Search This Blog

Thursday, September 10, 2015

Annulments: Pope has come down in favour of Cardinal Müller

Annulments: Pope has come down in favour of Cardinal Müller, not Cardinal Marx
by Fr Alexander Lucie-Smith
posted Tuesday, 8 Sep 2015

Pope Francis wants to help people stuck by the process 
(CNS photo/Paul Haring)

The Pope wishes to speed up annulments, but not compromise doctrine

The Pope has published two documents today which lay down important reforms in the annulment process. Just how important this may be, only time will tell, but all the indications are that this is a major innovation, and a welcome one.

The two motu proprio are available on the Vatican website so far only in Latin and Italian, but there is a summary of the main points here from Vatican Radio, and there is penetrating commentary, as ever, from the Vaticanista John Allen.

This move by the Pope – and a motu proprio has the force of law for the Church – will make a huge difference to people who up to now have suffered greatly under the present dispensation. I am thinking of those, in the United Kingdom, for example, who have been forced to wait up to five years for the process to play out, even though the outcome of that process has been clear from the beginning. And I am thinking of those in Africa (and there may be other places too) where there is no diocesan tribunal, and who cannot get an annulment at all. For people caught up in these situations, there will now be a faster track approach, or a decision made by the local bishop.

The annulment process has, perhaps unfairly, not had a good press. These reforms will make the process much more “agile” (to use the word of Vatican Radio). It was this that the Extraordinary Synod on the Family asked for last year. Well, now they have it, and rather more quickly than any of us had imagined.

Also of note, bearing in mind the upcoming Synod, is this, in the original Italian:

Non mi è tuttavia sfuggito quanto un giudizio abbreviato possa mettere a rischio il principio dell’indissolubilità del matrimonio; appunto per questo ho voluto che in tale processo sia costituito giudice lo stesso Vescovo, che in forza del suo ufficio pastorale è con Pietro il maggiore garante dell’unità cattolica nella fede e nella disciplina.

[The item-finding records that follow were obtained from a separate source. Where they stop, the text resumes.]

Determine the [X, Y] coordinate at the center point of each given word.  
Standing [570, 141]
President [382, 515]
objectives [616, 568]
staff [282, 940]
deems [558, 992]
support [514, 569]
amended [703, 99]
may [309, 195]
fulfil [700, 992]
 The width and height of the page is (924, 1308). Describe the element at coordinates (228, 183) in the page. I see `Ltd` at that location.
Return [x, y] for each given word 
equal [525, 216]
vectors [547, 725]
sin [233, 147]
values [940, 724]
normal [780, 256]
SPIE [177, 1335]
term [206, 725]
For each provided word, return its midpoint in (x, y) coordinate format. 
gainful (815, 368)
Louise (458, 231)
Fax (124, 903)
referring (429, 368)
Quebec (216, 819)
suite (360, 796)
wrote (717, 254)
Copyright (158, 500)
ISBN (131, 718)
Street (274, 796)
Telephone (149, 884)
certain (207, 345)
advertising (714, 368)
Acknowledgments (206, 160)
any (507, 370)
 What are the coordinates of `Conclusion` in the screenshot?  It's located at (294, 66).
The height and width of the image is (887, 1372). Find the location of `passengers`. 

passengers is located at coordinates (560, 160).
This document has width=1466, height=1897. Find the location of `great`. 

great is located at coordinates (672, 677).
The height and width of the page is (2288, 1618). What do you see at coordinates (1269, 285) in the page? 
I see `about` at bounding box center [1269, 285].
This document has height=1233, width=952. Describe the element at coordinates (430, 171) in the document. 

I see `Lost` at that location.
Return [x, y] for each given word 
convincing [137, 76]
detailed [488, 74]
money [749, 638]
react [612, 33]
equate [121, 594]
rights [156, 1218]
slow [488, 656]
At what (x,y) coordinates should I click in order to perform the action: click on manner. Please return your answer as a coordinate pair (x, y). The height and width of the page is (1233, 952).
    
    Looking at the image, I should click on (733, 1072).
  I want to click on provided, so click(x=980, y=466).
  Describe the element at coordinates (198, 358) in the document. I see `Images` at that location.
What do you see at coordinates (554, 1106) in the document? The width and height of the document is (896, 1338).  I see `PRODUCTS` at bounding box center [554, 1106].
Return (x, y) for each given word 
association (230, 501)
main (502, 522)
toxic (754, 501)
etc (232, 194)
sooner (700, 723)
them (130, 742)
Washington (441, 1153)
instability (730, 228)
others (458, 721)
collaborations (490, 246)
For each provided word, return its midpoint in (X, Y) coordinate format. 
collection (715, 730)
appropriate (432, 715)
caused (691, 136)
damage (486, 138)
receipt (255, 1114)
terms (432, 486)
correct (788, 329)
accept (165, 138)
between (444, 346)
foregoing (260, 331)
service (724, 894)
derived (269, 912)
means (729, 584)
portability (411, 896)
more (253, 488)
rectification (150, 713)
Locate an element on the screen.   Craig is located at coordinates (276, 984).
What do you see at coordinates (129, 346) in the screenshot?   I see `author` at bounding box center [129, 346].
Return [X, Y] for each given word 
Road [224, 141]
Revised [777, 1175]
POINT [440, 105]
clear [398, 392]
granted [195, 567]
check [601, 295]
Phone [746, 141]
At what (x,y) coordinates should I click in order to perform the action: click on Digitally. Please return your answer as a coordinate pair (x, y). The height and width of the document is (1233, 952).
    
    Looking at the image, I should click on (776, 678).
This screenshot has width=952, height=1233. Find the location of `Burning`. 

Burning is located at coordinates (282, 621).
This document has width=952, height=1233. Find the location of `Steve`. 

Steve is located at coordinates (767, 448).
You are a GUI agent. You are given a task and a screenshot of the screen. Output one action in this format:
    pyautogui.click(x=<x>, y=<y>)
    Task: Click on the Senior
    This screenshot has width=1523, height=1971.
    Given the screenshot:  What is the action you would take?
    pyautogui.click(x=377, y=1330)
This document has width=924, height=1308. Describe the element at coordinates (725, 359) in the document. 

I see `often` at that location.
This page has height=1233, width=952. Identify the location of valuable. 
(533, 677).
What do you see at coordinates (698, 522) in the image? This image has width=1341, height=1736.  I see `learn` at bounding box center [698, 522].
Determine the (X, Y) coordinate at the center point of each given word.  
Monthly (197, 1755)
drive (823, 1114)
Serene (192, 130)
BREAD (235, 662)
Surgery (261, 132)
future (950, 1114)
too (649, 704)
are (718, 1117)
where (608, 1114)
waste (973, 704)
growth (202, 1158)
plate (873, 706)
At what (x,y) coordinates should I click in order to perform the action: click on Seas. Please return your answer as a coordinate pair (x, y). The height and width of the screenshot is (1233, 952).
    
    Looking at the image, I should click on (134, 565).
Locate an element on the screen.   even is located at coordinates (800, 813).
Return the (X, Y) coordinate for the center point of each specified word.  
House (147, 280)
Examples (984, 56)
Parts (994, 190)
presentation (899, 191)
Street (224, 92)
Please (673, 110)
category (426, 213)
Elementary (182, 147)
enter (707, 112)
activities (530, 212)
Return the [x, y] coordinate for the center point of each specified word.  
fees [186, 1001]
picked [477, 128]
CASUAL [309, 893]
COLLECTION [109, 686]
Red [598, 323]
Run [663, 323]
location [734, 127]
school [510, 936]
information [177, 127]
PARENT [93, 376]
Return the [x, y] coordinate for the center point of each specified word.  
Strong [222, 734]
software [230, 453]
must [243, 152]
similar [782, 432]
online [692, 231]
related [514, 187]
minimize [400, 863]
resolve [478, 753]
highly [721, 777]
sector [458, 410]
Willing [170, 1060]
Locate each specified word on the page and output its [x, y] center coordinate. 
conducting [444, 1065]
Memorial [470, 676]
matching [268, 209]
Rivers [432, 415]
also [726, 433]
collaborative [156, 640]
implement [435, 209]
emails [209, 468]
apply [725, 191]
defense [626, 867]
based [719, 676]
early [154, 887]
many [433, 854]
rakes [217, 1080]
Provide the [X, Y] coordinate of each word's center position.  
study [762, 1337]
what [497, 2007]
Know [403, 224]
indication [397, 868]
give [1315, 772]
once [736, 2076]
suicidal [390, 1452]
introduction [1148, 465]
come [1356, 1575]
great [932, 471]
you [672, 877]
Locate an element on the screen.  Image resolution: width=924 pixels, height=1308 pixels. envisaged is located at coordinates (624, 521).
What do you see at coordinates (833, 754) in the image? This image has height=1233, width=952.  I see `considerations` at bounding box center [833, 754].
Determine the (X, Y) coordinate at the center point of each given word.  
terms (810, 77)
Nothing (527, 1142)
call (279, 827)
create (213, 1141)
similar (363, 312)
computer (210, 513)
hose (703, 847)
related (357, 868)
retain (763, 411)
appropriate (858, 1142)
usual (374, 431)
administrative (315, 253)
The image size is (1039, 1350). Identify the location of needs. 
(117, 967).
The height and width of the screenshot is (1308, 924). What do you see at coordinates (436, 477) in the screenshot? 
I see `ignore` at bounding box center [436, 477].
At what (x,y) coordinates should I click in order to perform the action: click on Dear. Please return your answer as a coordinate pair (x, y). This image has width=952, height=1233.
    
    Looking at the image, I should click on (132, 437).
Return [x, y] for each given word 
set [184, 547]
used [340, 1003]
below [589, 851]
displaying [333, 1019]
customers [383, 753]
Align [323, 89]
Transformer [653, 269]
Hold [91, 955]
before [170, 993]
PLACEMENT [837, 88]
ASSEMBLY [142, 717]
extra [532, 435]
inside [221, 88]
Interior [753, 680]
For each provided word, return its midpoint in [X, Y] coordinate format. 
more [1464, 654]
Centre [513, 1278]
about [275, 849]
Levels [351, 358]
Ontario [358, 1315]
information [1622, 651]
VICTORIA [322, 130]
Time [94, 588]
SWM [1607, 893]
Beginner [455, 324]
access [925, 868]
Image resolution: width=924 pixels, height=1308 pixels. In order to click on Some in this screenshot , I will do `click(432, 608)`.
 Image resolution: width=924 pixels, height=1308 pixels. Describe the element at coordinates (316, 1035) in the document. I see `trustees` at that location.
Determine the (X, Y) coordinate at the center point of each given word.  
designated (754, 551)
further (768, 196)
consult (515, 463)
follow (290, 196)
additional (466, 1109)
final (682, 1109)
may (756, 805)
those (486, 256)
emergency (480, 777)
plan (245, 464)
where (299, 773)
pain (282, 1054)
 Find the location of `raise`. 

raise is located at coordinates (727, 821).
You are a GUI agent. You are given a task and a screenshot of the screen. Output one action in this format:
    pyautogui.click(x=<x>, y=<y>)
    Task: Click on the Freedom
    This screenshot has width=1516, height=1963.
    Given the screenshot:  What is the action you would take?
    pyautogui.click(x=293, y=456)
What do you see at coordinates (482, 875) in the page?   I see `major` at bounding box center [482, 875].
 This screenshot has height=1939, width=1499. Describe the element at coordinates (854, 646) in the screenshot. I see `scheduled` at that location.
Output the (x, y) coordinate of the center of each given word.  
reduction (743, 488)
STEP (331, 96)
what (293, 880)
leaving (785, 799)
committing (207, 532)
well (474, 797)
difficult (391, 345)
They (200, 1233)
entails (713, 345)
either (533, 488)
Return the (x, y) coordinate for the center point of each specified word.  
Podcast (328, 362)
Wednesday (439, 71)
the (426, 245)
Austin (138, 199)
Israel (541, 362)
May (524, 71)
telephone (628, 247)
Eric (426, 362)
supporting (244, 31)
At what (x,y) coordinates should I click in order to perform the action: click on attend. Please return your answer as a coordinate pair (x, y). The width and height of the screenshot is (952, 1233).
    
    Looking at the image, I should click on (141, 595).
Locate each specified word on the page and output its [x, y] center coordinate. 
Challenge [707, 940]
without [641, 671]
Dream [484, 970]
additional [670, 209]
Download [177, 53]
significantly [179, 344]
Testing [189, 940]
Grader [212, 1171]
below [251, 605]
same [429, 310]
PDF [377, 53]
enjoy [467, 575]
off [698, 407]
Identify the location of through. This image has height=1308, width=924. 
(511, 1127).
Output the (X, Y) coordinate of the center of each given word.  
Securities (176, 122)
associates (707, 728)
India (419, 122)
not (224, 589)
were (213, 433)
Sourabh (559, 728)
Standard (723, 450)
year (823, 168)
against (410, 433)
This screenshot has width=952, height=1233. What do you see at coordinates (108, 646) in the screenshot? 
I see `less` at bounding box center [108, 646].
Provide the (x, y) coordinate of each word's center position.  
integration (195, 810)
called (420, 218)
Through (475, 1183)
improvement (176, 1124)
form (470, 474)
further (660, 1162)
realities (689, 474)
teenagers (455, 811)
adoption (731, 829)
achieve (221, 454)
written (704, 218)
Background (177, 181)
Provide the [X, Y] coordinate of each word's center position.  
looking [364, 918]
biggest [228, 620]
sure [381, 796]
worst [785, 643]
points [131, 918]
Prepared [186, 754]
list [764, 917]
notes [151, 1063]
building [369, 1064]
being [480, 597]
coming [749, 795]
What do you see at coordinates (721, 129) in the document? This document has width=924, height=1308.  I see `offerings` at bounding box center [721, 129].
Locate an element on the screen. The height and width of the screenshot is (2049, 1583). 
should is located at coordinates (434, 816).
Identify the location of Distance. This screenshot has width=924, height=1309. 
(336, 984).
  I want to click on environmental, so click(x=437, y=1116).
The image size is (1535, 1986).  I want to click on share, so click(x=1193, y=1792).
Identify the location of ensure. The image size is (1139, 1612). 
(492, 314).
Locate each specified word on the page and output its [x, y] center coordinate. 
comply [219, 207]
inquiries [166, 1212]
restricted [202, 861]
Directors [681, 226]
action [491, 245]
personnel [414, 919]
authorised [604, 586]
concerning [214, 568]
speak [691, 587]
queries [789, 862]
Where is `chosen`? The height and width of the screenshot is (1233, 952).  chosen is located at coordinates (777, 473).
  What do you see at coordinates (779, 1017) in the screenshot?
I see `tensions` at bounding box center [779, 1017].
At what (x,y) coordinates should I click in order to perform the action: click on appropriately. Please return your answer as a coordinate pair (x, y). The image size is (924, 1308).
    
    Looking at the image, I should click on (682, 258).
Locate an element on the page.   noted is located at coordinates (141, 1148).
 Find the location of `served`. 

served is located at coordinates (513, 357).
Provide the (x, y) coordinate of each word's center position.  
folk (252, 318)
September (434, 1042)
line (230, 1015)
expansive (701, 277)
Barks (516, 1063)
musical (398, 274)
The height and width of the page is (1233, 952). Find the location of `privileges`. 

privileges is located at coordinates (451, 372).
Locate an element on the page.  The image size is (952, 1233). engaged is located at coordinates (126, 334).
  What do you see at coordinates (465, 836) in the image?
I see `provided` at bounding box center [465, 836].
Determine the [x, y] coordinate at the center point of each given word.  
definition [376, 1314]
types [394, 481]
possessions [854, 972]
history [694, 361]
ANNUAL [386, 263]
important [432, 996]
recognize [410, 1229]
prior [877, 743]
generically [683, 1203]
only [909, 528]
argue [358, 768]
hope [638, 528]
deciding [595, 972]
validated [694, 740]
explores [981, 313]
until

In my English translation:

In no wise did it escape my notice that an abbreviated process of judgment might put at risk the principle of the indissolubility of marriage: for this very reason, I have desired that in such cases the Bishop himself, who, because of his pastoral office is with Peter the greatest guarantor of Catholic unity in faith and in discipline, shall be the judge.


This perhaps is the clear statement that many of us have been hoping for. The Pope wishes to speed up annulments, but he does not want to compromise the doctrine of indissolubility. Because bishops will judge, and because bishops are charged with upholding the faith in union with the Holy See, the doctrine of indissolubility will be safeguarded. One notes the way the Pope speaks of “faith and discipline” – the latter reflects the former, and the two cannot be seperated. That is a crucial point and it gives a hint to the discussions at the coming Synod, where, one hopes, all talk of faith and discipline parting compnay will be sternly resisted.

One also notes the reference to the “Catholic unity” that exists between Peter and the bishops. We all know that Catholic means universal. This too is a hint that so called “local solutions” will be given short shrift. The Church is One, as the Creed states: Germany will not be getting what it wants. The Pope has come down in favour of Cardinal Müller, not Cardinal Marx.